Geraldine Ferraro, for whom I think I’ve actually taken up once in my life, including this post, simply made a non-racist, true statement in suggesting that Barack Obama benefits from being an African-American man. Here’s the article:

Ferraro Defends Remarks about Obama

Far from being racist, it seems simply obvious, as Michael Steele points out. Here’s the question: would a white guy, with as little a track record as Barack Obama, and as little in the way of a plan as Obama has articulated, be in this position? Of course not. I also think, by the way, that Obama’s superior ability to rally a crowd, his oratorical magic, plays a huge role in his rise, but imagine a white guy with his record, and lacking his speaking prowess, being in the race, making any kind of splash. We know it wouldn’t happen; several white guys with far superior records to Obama were polling in the low single digits when they dropped out.

The fact is that many Americans, myself included, would love to see a person of color elected president.
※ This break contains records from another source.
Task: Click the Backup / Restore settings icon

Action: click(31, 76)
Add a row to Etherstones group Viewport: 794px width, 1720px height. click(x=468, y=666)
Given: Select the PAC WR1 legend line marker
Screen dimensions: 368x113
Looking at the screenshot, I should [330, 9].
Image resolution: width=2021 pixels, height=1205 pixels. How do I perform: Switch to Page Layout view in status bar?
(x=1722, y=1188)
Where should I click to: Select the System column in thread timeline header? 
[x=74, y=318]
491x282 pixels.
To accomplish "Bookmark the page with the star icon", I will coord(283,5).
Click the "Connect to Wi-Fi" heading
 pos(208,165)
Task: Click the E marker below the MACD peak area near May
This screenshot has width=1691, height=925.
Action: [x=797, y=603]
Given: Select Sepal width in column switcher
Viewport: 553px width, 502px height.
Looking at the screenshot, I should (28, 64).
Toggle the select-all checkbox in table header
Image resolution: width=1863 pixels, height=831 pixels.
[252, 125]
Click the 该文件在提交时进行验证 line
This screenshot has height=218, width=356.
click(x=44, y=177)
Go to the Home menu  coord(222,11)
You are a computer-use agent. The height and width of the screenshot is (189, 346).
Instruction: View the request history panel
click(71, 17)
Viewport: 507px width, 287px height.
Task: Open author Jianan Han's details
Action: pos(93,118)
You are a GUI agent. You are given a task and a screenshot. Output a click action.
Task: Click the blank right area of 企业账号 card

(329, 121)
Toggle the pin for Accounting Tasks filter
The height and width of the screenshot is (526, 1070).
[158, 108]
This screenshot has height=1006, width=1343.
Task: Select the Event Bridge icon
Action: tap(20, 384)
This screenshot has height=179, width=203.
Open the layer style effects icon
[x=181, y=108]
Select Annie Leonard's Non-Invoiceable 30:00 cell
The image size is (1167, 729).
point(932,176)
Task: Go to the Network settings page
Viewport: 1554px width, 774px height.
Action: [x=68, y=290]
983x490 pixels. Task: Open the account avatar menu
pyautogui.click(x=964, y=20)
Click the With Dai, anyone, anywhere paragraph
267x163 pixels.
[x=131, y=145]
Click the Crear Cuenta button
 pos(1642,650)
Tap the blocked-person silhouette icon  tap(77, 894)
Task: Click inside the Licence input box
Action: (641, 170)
Now, for me, Barack Obama is not that person, but I do think it’ll be a great day when an African-American (or a Hispanic, for that matter) is elected president; Condi Rice would have gotten my enthusiastic support (if she’d answered the abortion question satisfactorily; I have some concern with her on that).

Now, that said, we shouldn’t vote for a person because of his/her skin color, nor vote against a person for the same reason; to do either is racist (if I said, “I’m voting for John McCain because he’s a white guy”, I’d be a racist; for anyone to vote for Obama because of his skin color–or for Mrs. Bill because she’s a woman–is just wrong as well). Dr. King was right: color of skin ought not matter one way or the other, but rather content of character (or, as the case may be, content of political philosophy).

But deep down in our hearts, where many of us regardless of political party would love to see a person of color elected, we know that Obama’s race is part of his appeal.

And we should know as well that, as long as we can’t be honest about that fact, we still have a ways to go in race relations in America.